By comparing the timing and internal structure of the beds on either side of the Mendocino region, the authors see that two large faults sometimes ruptured close to each other.

The characteristic inverted binaries in the Noyo Channel are interpreted as a fine unit from the more distant Cascadia earthquake, followed by a coarser unit from the closer San Andreas rupture.

Synchronization of faults and mega-earthquakes

Scientists have long suspected that a large earthquake could shift stress cracks and cause an adjacent fault to fail.

A recent, well-documented example is in the Indian Ocean, where a 9.0 magnitude event in December 2004 was followed approximately three months later by a 8.6 to 8.7 magnitude rupture southward along the same subduction margin.

The USGS explains the differences between these events and notes their close timing, providing a useful representation of how the sequences unfolded.

Error systems may affect each other

The Cascadia/San Andreas case is different because it involves two distinct fault systems that meet at the coast – not one long subduction front.

However, the basic physics of stress crack changes affecting nearby faults provides a plausible path for short time periods between large events.

The new paper infers partial concurrency, meaning that faults may sometimes affect each other but does not always separate, and emphasizes that the redundancy near the intersection is not the sum of both faults.

This observation is consistent with the idea that the double beds represent two beds stacked together, rather than an exaggerated number of events.

A huge earthquake can be devastating

History shows how serious individual events can be. The Great San Francisco Earthquake of 1906, a magnitude 7.9 earthquake, began near San Francisco at 5:12 a.m. on April 18, 1906, and tore up nearly 296 miles of the San Andreas, sending violent shockwaves throughout the region.

Now, consider the scenario in which Cascadia ruptures first and the northern San Andreas follows shortly after. It could lead to a huge earthquake of catastrophic proportions.

Even if the second rupture occurs days or months later, response capacity, supply chains, medical systems, and transportation networks could stretch across multiple states at once.

The researchers stress that the evidence they have found speaks of partial synchronization and stress crack transfer, not determinism.

However, the pattern they document prompts risk planners to consider multiple error timelines when they exercise response plans for Portland, Seattle, Vancouver, San Francisco, and smaller coastal communities.

It's not a question of if, but when

The looming threat of “large scale” has kept volcanologists, seismologists, scientists and residents along the Pacific Coast on edge for decades.
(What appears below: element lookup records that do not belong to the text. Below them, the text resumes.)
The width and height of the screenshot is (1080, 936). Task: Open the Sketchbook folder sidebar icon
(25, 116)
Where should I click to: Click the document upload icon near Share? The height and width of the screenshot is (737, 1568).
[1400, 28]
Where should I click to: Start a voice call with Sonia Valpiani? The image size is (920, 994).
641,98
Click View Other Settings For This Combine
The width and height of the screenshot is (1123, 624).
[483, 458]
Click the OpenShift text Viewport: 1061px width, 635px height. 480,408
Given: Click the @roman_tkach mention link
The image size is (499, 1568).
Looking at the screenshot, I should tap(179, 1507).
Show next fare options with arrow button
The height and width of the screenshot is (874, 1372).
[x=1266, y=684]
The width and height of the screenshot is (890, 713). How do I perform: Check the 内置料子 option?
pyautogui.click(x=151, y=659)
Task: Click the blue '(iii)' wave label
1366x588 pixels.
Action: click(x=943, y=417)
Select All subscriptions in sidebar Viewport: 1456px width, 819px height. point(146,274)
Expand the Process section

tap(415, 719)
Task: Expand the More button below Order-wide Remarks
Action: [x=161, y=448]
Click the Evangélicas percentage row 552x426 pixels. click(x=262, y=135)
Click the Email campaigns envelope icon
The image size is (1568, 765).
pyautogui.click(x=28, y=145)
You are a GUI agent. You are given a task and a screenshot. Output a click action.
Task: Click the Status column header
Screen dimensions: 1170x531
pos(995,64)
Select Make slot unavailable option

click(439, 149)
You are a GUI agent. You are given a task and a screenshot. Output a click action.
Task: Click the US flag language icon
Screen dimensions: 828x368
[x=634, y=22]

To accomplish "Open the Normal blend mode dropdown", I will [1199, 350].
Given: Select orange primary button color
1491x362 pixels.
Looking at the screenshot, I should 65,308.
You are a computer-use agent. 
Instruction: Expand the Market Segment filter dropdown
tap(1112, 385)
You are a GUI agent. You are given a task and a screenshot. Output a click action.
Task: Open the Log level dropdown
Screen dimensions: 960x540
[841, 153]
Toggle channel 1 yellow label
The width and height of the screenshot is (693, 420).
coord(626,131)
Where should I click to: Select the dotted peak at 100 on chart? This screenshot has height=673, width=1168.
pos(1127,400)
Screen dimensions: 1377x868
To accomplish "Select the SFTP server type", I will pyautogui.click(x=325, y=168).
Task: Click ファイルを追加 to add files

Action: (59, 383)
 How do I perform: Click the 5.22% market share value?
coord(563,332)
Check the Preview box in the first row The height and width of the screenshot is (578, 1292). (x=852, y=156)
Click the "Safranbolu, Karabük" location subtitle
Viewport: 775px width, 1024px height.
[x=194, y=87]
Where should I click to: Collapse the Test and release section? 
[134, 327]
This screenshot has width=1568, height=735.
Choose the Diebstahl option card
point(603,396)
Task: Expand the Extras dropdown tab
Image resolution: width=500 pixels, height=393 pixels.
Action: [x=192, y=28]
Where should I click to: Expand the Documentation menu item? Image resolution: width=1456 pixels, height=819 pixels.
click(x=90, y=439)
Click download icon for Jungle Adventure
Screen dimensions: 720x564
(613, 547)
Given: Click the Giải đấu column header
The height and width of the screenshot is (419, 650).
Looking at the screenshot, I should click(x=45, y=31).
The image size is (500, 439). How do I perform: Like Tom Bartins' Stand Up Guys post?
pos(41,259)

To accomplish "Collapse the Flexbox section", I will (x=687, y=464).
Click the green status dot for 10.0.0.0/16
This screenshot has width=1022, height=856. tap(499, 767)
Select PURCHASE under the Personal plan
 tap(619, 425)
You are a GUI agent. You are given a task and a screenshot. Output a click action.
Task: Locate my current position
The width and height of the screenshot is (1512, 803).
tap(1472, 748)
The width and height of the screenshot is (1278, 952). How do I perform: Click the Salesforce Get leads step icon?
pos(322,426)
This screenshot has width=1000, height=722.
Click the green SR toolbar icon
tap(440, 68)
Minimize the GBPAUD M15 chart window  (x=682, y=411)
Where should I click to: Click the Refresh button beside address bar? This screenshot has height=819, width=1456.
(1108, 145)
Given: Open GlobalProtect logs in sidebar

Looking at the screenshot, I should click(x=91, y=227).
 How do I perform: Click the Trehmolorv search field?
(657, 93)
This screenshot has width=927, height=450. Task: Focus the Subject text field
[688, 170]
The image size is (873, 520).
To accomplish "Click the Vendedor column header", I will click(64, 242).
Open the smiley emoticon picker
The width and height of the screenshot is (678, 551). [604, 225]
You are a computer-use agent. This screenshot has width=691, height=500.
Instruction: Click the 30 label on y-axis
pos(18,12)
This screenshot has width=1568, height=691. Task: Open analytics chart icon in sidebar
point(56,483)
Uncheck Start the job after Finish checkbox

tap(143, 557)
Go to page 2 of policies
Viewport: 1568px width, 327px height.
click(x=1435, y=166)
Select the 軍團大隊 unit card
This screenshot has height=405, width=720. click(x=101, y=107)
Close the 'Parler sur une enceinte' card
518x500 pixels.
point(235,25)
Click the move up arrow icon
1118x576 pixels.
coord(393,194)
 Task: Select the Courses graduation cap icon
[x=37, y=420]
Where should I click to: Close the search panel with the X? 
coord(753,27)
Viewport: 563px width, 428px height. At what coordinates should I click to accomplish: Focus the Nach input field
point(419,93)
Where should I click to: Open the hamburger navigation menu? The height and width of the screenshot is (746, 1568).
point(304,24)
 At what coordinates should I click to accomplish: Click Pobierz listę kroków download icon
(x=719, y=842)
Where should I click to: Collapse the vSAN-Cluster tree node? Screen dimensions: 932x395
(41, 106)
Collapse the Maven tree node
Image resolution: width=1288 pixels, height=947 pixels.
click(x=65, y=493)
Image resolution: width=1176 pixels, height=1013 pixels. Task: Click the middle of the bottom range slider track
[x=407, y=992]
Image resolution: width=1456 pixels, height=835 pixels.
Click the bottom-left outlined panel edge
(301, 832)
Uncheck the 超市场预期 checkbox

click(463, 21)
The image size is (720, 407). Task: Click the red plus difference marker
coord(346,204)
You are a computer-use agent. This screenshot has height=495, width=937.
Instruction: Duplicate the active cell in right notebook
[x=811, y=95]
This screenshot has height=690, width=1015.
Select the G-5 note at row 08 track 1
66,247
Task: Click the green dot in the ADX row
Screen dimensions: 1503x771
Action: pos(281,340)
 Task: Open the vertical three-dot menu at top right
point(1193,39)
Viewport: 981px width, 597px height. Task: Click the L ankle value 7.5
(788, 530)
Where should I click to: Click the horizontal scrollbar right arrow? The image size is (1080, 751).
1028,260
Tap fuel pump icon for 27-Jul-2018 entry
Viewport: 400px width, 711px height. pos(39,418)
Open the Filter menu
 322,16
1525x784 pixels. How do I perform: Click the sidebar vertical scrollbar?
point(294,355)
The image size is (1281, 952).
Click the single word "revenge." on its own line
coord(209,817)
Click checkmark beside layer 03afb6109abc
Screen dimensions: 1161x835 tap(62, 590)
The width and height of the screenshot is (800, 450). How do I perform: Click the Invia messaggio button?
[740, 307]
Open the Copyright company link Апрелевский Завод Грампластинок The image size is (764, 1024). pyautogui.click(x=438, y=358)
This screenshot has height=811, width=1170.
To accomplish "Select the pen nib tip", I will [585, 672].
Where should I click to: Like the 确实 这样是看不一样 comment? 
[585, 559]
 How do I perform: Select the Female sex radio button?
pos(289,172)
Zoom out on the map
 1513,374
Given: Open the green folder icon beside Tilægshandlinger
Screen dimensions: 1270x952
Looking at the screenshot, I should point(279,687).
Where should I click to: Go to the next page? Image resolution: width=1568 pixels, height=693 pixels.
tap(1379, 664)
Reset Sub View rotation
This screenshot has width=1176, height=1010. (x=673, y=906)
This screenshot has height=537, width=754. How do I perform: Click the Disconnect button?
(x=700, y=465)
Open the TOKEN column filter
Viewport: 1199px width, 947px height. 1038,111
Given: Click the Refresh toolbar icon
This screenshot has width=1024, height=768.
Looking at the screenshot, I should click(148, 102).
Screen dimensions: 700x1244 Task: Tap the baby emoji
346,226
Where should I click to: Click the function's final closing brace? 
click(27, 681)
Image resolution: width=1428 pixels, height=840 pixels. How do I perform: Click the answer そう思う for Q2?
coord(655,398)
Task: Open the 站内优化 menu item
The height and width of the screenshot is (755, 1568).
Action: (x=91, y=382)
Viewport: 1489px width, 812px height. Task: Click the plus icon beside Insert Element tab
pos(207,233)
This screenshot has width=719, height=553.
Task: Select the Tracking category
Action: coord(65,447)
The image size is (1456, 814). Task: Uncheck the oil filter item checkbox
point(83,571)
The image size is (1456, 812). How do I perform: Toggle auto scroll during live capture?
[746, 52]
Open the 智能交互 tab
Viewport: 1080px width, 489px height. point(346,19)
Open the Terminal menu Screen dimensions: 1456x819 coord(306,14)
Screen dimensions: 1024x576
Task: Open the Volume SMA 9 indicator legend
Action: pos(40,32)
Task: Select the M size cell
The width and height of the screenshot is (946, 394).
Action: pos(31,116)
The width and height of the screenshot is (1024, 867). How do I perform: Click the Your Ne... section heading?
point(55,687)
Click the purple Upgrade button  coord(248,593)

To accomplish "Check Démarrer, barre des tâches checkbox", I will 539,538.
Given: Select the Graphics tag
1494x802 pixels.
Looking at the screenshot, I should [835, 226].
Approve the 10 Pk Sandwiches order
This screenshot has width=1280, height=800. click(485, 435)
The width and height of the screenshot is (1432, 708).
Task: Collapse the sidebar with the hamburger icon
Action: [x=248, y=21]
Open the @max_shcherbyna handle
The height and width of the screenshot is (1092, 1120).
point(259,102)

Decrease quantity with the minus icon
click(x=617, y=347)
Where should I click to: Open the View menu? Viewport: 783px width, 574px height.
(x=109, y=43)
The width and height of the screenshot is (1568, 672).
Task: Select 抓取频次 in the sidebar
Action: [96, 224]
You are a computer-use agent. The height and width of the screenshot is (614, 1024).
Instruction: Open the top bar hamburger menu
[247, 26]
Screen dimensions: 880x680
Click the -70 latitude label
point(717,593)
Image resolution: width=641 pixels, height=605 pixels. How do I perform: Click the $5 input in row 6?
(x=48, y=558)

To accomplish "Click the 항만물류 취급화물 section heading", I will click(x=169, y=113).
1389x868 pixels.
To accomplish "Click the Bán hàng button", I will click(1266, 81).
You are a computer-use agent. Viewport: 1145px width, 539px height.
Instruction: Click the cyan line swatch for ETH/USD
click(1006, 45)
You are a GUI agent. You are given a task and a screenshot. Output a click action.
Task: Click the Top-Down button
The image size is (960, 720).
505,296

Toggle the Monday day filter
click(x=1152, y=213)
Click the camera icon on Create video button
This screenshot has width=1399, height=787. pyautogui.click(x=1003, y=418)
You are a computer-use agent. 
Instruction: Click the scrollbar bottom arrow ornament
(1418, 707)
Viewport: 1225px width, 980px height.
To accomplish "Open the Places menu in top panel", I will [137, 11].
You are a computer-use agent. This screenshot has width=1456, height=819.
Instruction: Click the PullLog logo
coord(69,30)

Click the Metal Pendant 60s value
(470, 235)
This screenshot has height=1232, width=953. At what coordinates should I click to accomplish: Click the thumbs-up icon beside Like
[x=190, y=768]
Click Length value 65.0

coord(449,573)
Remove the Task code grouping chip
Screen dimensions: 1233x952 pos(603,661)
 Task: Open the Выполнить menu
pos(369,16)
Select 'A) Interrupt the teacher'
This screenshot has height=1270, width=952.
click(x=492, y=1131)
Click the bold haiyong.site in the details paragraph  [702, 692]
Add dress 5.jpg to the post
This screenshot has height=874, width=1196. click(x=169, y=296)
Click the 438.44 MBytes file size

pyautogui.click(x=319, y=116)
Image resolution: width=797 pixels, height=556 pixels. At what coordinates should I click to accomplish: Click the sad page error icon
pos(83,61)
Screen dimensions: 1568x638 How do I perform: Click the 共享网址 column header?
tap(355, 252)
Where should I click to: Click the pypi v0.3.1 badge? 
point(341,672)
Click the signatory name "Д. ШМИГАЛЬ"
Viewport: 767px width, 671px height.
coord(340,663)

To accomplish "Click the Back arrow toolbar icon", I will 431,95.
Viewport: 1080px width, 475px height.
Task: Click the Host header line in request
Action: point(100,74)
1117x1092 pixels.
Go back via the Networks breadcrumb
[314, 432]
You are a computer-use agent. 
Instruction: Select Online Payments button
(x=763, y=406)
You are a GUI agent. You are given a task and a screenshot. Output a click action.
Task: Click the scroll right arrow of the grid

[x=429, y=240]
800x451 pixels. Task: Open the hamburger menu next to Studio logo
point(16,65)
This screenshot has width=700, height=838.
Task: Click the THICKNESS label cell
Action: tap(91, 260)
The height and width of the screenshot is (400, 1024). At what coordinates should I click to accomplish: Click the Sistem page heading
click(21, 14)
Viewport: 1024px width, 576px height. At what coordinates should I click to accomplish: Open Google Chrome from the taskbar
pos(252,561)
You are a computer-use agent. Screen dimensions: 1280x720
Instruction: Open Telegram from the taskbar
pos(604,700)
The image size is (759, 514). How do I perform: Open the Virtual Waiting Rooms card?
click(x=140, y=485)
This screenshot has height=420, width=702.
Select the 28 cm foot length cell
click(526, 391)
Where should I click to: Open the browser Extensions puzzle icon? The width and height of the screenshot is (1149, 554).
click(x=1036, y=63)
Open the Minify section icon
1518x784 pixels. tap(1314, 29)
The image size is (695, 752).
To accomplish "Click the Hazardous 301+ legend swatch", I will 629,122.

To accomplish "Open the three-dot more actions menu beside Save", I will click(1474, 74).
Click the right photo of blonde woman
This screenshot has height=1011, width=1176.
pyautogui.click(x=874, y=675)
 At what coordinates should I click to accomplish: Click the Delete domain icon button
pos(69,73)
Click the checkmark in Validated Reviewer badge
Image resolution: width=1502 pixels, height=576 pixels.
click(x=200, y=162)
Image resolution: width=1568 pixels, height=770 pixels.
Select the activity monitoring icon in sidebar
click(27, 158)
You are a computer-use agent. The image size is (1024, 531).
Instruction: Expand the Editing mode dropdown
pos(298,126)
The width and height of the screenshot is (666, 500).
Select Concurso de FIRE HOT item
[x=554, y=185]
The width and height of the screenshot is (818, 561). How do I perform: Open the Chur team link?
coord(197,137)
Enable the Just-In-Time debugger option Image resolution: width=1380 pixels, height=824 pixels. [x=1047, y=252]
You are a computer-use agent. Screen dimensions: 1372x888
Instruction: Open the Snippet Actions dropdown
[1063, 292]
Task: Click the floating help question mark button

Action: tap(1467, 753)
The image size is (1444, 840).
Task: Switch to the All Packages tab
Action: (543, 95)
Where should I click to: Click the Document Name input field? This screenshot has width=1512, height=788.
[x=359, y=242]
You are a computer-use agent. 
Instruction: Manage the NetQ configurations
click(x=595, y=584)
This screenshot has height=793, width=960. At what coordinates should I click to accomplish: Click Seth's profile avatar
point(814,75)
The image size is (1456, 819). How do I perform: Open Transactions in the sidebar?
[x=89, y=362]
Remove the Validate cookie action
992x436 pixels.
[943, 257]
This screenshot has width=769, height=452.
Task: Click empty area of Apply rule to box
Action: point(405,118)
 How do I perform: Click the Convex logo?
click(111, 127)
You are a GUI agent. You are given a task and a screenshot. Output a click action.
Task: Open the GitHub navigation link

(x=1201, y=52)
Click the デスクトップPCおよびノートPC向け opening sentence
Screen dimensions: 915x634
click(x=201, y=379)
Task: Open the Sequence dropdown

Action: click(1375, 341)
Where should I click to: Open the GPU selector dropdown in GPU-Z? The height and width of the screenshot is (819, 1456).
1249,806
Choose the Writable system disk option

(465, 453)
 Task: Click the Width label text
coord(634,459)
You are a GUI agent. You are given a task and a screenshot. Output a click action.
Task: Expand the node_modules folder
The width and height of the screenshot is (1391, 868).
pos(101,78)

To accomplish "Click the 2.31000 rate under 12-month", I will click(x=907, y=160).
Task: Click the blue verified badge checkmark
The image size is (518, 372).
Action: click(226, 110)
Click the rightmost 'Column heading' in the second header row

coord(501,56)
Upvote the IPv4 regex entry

Scientists say it's likely not a matter of if a massive, catastrophic earthquake might hit the U.S. West Coast, but when.

“It's hard to overstate what a M9.0 earthquake would be like in the Pacific Northwest,” Goldfinger said.

The team's findings describe in depth how the signal is strongest near the Mendocino region and fades along each system, which is what one would expect if two sources were combined in time.

“We conclude that the stratigraphy is best explained by earthquakes occurring on both systems spaced apart in time, starting in the Cascadia subduction zone, rather than aftershock sequences, hydrodynamics, or other causes,” the study authors wrote.

Hazard and communications models may need to reflect non-additive redundancy near the intersection and allow for coupled events in emergency drills.

This framework is consistent with the number of beds and layer structure and avoids overestimation of the overall event rate.

Until a major earthquake occurs, diligent monitoring and surveillance will continue, and the public will remain informed and continue training for preparedness.

The study was published in the journal Geosphere.